TASK DIRECTIONS: Retype each of the following items exactly as it appears, line for line.

=====

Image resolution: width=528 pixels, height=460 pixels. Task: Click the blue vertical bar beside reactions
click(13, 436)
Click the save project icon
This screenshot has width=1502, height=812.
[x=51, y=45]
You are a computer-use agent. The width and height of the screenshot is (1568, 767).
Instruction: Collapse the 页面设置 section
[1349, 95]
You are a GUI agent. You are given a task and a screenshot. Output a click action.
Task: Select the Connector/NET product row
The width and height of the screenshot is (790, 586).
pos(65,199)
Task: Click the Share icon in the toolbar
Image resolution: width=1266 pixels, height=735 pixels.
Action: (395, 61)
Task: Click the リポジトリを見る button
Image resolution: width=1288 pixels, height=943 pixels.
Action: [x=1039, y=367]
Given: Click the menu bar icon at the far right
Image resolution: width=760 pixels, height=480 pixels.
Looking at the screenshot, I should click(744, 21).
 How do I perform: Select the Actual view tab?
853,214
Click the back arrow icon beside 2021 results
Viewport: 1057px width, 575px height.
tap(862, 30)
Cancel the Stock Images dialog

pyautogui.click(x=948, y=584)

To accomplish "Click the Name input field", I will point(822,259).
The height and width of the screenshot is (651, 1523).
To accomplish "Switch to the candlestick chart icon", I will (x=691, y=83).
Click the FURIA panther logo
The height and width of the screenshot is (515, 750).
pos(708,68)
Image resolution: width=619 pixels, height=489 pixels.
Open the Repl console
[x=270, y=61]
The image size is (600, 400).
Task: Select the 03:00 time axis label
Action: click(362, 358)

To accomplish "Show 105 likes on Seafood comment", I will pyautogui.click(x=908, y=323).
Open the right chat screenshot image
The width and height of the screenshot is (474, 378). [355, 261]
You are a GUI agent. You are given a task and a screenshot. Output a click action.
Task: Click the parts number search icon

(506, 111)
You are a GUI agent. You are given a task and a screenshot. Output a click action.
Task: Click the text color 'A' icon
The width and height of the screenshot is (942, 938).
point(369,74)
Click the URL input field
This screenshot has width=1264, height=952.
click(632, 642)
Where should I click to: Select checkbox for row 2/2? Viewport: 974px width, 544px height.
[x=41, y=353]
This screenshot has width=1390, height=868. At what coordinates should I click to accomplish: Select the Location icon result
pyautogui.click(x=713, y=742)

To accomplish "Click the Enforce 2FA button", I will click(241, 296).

=====

SOLUTION FOR THIS TASK:
Image resolution: width=528 pixels, height=460 pixels. Task: Click the blue vertical bar beside reactions
click(13, 436)
Click the save project icon
This screenshot has width=1502, height=812.
[x=51, y=45]
You are a computer-use agent. The width and height of the screenshot is (1568, 767).
Instruction: Collapse the 页面设置 section
[1349, 95]
You are a GUI agent. You are given a task and a screenshot. Output a click action.
Task: Select the Connector/NET product row
The width and height of the screenshot is (790, 586).
pos(65,199)
Task: Click the Share icon in the toolbar
Image resolution: width=1266 pixels, height=735 pixels.
Action: (395, 61)
Task: Click the リポジトリを見る button
Image resolution: width=1288 pixels, height=943 pixels.
Action: [x=1039, y=367]
Given: Click the menu bar icon at the far right
Image resolution: width=760 pixels, height=480 pixels.
Looking at the screenshot, I should click(744, 21).
 How do I perform: Select the Actual view tab?
853,214
Click the back arrow icon beside 2021 results
Viewport: 1057px width, 575px height.
tap(862, 30)
Cancel the Stock Images dialog

pyautogui.click(x=948, y=584)

To accomplish "Click the Name input field", I will point(822,259).
The height and width of the screenshot is (651, 1523).
To accomplish "Switch to the candlestick chart icon", I will (x=691, y=83).
Click the FURIA panther logo
The height and width of the screenshot is (515, 750).
pos(708,68)
Image resolution: width=619 pixels, height=489 pixels.
Open the Repl console
[x=270, y=61]
The image size is (600, 400).
Task: Select the 03:00 time axis label
Action: click(362, 358)

To accomplish "Show 105 likes on Seafood comment", I will pyautogui.click(x=908, y=323).
Open the right chat screenshot image
The width and height of the screenshot is (474, 378). [355, 261]
You are a GUI agent. You are given a task and a screenshot. Output a click action.
Task: Click the parts number search icon

(506, 111)
You are a GUI agent. You are given a task and a screenshot. Output a click action.
Task: Click the text color 'A' icon
The width and height of the screenshot is (942, 938).
point(369,74)
Click the URL input field
This screenshot has width=1264, height=952.
click(632, 642)
Where should I click to: Select checkbox for row 2/2? Viewport: 974px width, 544px height.
[x=41, y=353]
This screenshot has width=1390, height=868. At what coordinates should I click to accomplish: Select the Location icon result
pyautogui.click(x=713, y=742)

To accomplish "Click the Enforce 2FA button", I will click(241, 296).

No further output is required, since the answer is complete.